第二十一話
城下街の散策からしばらく経った休日ある朝、オーレリアは一人花に水やりをしながら笑みを浮かべていた。
花畑の花々は、オーレリアにたっぷりと水をもらいきらきらと輝いている。
『キレイだねぇ!』
『この庭は最高だよ!』
『あー。癒やされる~。』
妖精達は賑やかに話をしながら、まるで花の蜜を集める鉢のように、忙しなく飛び回っている。
妖精が匂いを嗅いだ花は、不思議と少し光って見えて、オーレリアは妖精の魔法のようだと笑みを深めた。
「おはようございます。オーレリア嬢。」
レスターに後ろから声をかけられたオーレリアは、振り返ると、クスリと笑いを漏らして挨拶を返した。
「おはようございます。レスター様。」
あの下街を散策して以来、妖精達はオーレリアに気を使ってくれているのか、近くに来るとレスターから少し離れて飛び回ってくれるようになったのだ。
そのおかげで、オーレリアはレスターの顔が毎日見れるようになってとても嬉しく感じている。
だが、レスターはそうとは知らず何故自分が今笑われたのか首を傾げた。
「どうしたのですか?」
「いえ、気を使ってもらいありがたいなと思いまして。」
「気を使う?」
「ええ。」
レスターはオーレリアが自分がここに来るのは気を使っているからだと思われている事に、少しショックを受けた。
自分はそんなつもりではない。
ただ、オーレリアに会いたくて、、、、。
そうふと思い、レスターは目を丸くすると顔が一気に熱くなるのを感じた。
「レスター様?お顔が真っ赤ですわ。どうかしましたの?」
オーレリアの白魚のような細い手が伸び、レスターの頬に触れた。
その瞬間、心臓が煩いくらいに脈打ち始めてレスターは、胸を抑えた。
「え?」
頬の熱さにオーレリアは目を丸くした。
「大変。お熱ですわ。レスター様。今日はもうお部屋でお休みになられて下さいませ。ほら、こんなに熱く、、、え?」
頬に伸びた手を、レスターに掴まれてオーレリアは小さく息を飲んだ。
レスターは赤く染まった真剣な表情でオーレリアに言った。
「容易く、、、男に触れてはいけません。」
「ふえ?」
なんとも情けない声が出たオーレリアは、レスターと同じく顔を真っ赤に染めた。
するとその瞬間に妖精達が歓喜の声を上げ始める。
『きやぁぁ?』
『純愛!』
『むずがゆいよぉ。』
『でも、二人なら応援するー!』
『うん!応援する!』
『それー!!!』
オーレリアは目を丸くして空を見上げた。
突然空に虹がかかり、そして二人の頭上に花びらが美しく舞いあがる。
「キレイ!」
オーレリアが思わずそう声を上げ、空を見上げた時、レスターはオーレリアを見つめ、小さく呟いた。
「あぁ。、、、キレイだ。」
レスターの瞳は真っ直ぐにオーレリアに向かい、その熱い視線な気付いたオーレリアは、頬を赤く染めたまま頷いた。
「キレイですね?」
純粋なオーレリアの言葉に、レスターはオーレリアを引き寄せて抱きしめたくなる衝動を抑えると、握っていたオーレリアの手を離して頷いた。

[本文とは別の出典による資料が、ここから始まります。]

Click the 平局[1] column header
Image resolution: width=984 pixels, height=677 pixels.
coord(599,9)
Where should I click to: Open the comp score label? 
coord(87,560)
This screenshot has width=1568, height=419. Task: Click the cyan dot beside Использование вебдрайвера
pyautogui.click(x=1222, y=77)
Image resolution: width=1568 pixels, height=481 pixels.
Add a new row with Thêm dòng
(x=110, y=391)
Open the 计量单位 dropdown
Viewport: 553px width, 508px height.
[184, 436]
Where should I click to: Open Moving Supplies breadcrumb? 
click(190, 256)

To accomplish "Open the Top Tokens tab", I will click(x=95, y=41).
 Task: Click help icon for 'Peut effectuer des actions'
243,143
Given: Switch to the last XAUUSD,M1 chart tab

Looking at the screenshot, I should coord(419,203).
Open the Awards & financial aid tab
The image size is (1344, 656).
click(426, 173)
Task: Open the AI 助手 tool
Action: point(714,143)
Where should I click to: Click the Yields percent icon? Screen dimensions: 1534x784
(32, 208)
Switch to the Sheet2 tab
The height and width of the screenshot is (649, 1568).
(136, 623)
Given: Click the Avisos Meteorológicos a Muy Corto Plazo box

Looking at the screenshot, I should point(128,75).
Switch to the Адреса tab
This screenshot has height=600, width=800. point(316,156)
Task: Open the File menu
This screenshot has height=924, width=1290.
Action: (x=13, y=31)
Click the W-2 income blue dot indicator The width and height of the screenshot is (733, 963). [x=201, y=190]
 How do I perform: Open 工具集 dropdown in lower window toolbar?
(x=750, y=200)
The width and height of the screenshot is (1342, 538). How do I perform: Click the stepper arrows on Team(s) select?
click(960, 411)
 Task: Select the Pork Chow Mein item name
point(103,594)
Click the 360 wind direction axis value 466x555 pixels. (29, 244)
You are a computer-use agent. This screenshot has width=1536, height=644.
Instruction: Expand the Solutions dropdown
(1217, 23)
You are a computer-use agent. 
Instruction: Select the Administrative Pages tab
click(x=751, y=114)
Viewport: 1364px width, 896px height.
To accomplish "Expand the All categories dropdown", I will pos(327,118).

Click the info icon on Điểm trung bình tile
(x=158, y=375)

手を離されてしまったオーレリアは、自分が寂しいと思っている事に驚いた。
あぁまた自分は期待してしまっている。
駄目だと、オーレリアは頭を振る。
胸の中に広がる暖かな想いに無理やり蓋をして、オーレリアはこの胸の高鳴りはこの美しい光景のせいだと自分には言い聞かせた。
今はまだ、その時ではない。
そう思い、オーレリアは小さくまた呟いた。